* Votre tâche *
Recopiez mot pour mot la partie du texte sur les détentions secrètes du DRS qui s'ouvre sur les mots contenant « Dans certains cas » et se ferme sur « derniers se trouvent. ».

* Passage du texte *
■ ■ ■ ■
Plusieurs subterfuges ont été constatés pour masquer cette violation de la loi notamment en procédant à la falsification de la date d’arrestation dans les procès verbaux établis dans le cadre de la procédure préliminaire.

Ainsi dans les cas de Youssef Belmouaz, 22 ans, et Brahim Abed, 23 ans, enlevés tous deux sur la voie publique par des agents du DRS à Tiaret, respectivement les 26 novembre et 27 novembre 2006 et détenus au secret au centre Antar de Ben Aknoun (Alger) ils n’ont été présentés devant le juge d’instruction du tribunal d’Alger que le 04 mars 2007 soit 97 et 98 jours après leur arrestation.

Leurs parents respectifs avaient pourtant avisé les procureurs généraux près les cours de Tiaret et Alger dès le mois de décembre 2006, sans que ceux-ci ne requièrent l’ouverture d’une enquête pour enlèvement et séquestration comme la loi les y oblige. Ces magistrats ne pouvaient ignorer que les victimes étaient en fait détenues par le DRS. La date d’arrestation mentionnée cependant dans la procédure est celle figurant dans les procès verbaux établis par le DRS soit le 25 février 2007.Tous deux ont fait l’objet d’appels urgents au Groupe de travail sur les disparitions forcées et au rapporteur spécial sur la torture.

Dans certains cas où la garde à vue dure des semaines voire des mois, les détenus sont officiellement « assignés à résidence » par le ministère de l’intérieur. Dans ces ordres d’assignation, qui constituent de facto des détentions administratives sans contrôle judiciaire, il est indiqué que la personne ne peut quitter la wilaya sans mention de l’adresse exacte à laquelle elle est assignée et la durée de cette mesure. En réalité les détenus sont maintenus au secret dans des centres du DRS.

Ces centres du DRS sont tenus secrets, ils ne sont mentionnés sur aucun document, les procès-verbaux d’audition mentionnent les locaux de la police mais non du DRS. Les familles des détenus ne savent pas où ces derniers se trouvent.
■ ■ ■ ■
* Informations fournies *
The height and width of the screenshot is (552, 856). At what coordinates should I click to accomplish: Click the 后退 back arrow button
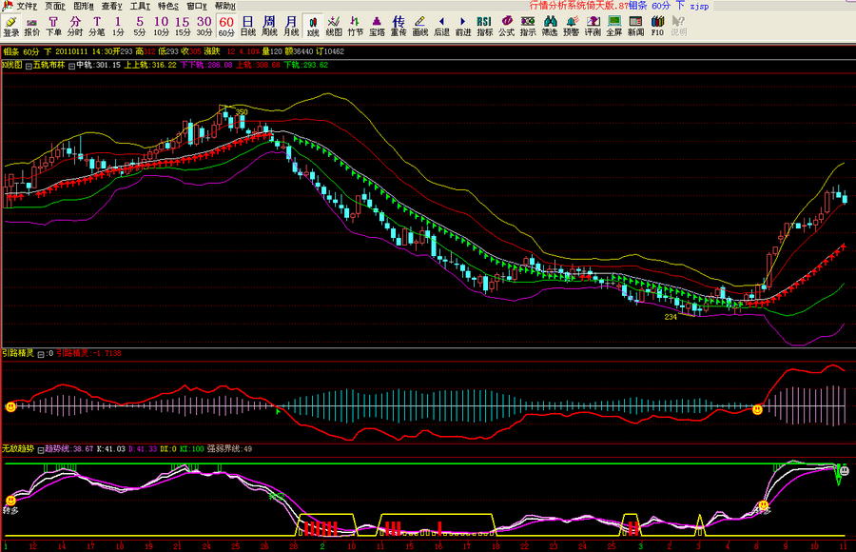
■ ■ ■ ■
* Résultat de l'exercice *
Dans certains cas où la garde à vue dure des semaines voire des mois, les détenus sont officiellement « assignés à résidence » par le ministère de l’intérieur. Dans ces ordres d’assignation, qui constituent de facto des détentions administratives sans contrôle judiciaire, il est indiqué que la personne ne peut quitter la wilaya sans mention de l’adresse exacte à laquelle elle est assignée et la durée de cette mesure. En réalité les détenus sont maintenus au secret dans des centres du DRS.

Ces centres du DRS sont tenus secrets, ils ne sont mentionnés sur aucun document, les procès-verbaux d’audition mentionnent les locaux de la police mais non du DRS. Les familles des détenus ne savent pas où ces derniers se trouvent.